A couple of generations ago, at a prize-giving breakfast for junior footballers, a retired prime minister was talking to kids about his former job. His answer to the simple question, "What are governments for?" has stuck with me ever since.
He said, "Governments are elected by all the people to run things. Their first job is to look after the old, because they created what we have. Their second job is to look out for children because they inherit the future. Third is to provide whatever can be afforded to look after the indigent because sometimes they can't always be cared for just by their families. And the most important thing is to not interfere with peoples' lives because people always know best what is good for them, and if they don't they have to live with the consequences.
It's difficult to fault the simple logic.
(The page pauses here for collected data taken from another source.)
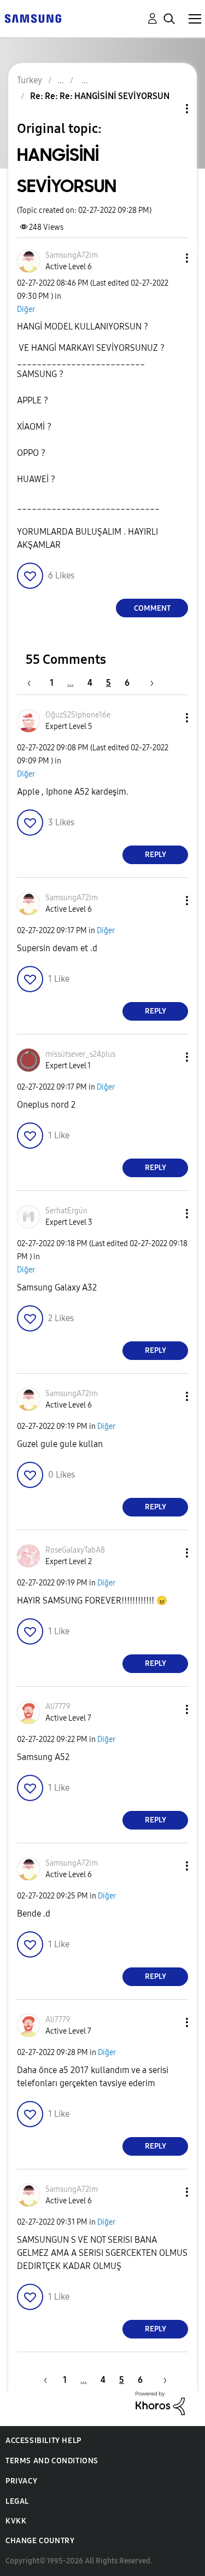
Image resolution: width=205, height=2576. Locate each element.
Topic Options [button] (168, 108)
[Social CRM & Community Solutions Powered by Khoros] (160, 2402)
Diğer (26, 309)
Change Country (39, 2540)
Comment (152, 608)
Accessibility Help (43, 2440)
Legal (17, 2501)
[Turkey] (32, 18)
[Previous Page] (34, 683)
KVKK (15, 2521)
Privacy (21, 2481)
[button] (169, 258)
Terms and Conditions (51, 2460)
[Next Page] (148, 683)
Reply (155, 854)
The old man's explanation is a concise, accurate, elegant and comprehensive summation of a government's role in a functioning democracy.
So why is it difficult to even imagine a politician saying such a thing now?
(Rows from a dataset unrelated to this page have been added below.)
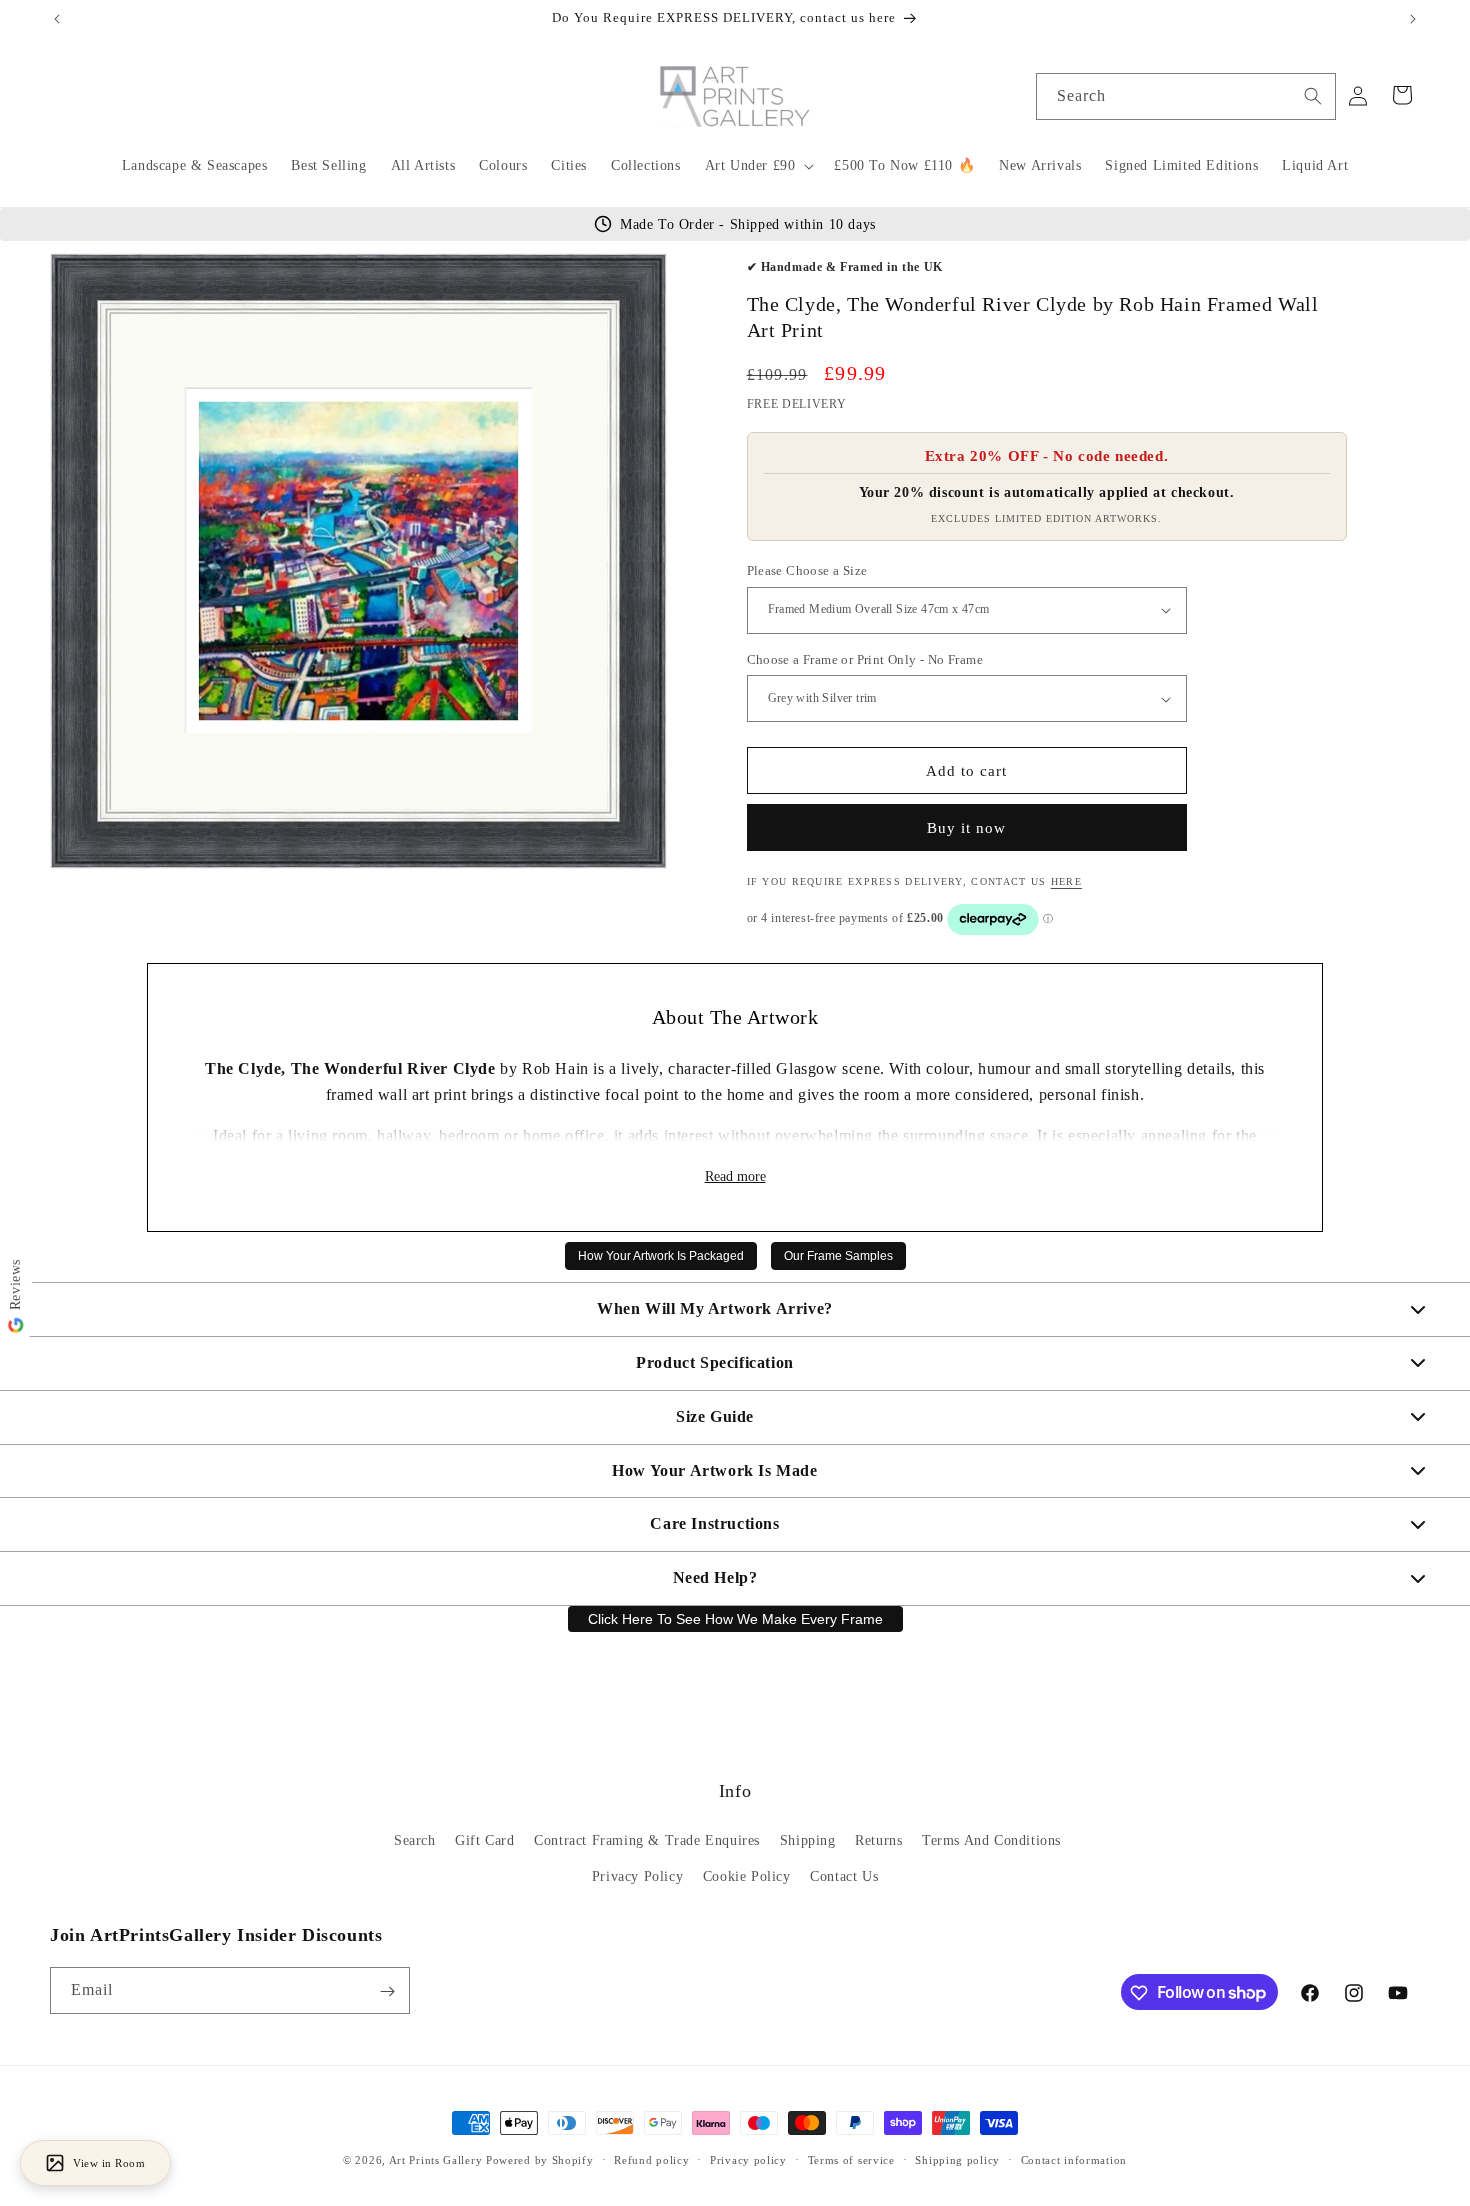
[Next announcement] (1413, 19)
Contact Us (844, 1876)
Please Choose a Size (807, 570)
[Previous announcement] (57, 19)
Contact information (1074, 2159)
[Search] (1313, 96)
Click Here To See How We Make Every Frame (735, 1619)
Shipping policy (957, 2159)
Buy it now (966, 828)
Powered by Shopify (540, 2160)
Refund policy (651, 2159)
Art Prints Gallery (436, 2160)
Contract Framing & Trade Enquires (647, 1841)
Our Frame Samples (838, 1256)
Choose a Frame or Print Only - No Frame (865, 659)
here (1066, 881)
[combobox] (1186, 96)
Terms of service (851, 2159)
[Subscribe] (387, 1991)
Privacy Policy (637, 1876)
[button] (758, 166)
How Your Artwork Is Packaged (661, 1256)
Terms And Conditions (991, 1841)
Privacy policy (748, 2159)
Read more (735, 1176)
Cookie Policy (747, 1876)
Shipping (808, 1841)
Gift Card (484, 1841)
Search (415, 1841)
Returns (878, 1841)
Perhaps because of the increasing gap between those we elect to govern us, and we who elect them. They have evolved over the last few decades into a type of aristocracy that hovers, untouched above us, and descends every election time to reclaim their privileges. How closely does their world relate to yours? Ask yourself how well you know the politician you voted for at the last election, apart from the information he or she wanted you to have. Reflect for a while on the amount of time they spend ensuring government stays out of your life. What emerges is not good. Elected representatives collectively assume they know better than you do what you need, and what is good for you. Electors (that's us) collectively know they don't.
Or maybe politicians can't utter such simple explanations because they are too deeply embedded in the comfortable symbiotic relationship between the legislature and the bureaucracy that runs things. Who benefits from, and who is accountable for, the waste of failed programs? Why does each legislative assembly result in more, not fewer regulations, rules and restrictions? Why does the bureaucracy continuously expand? When was the last time your elected representative voted against increased government spending, or to reduce it?
For whatever reason, it is extremely unlikely that we will hear any politician repeat the old man's description. That is a sad indictment on what we have allowed our democracy to become.
The experience of a working life in rich and poor countries across several cultures reinforced my conviction that the old man was right. I've never met anyone who did not want to be left alone to raise any children they may be blessed with, and for their kids to be better off than the parents. That is a timeless, human definition of progress.
Our contemporary version of democracy moves us in the opposite direction while convincing us it's progressive. For evidence, look at the increased volume of legislation, and the increasing rate of its growth. Its product is the increasing petty constraints on your personal freedoms.
Before it overwhelms us, we should recall the old prime minister's words. They describe not what we can look forward to, but what we had, which was better.
A free and functioning society assumes that people are smart enough to be responsible for their actions, and the best government is the one that interferes least in their lives.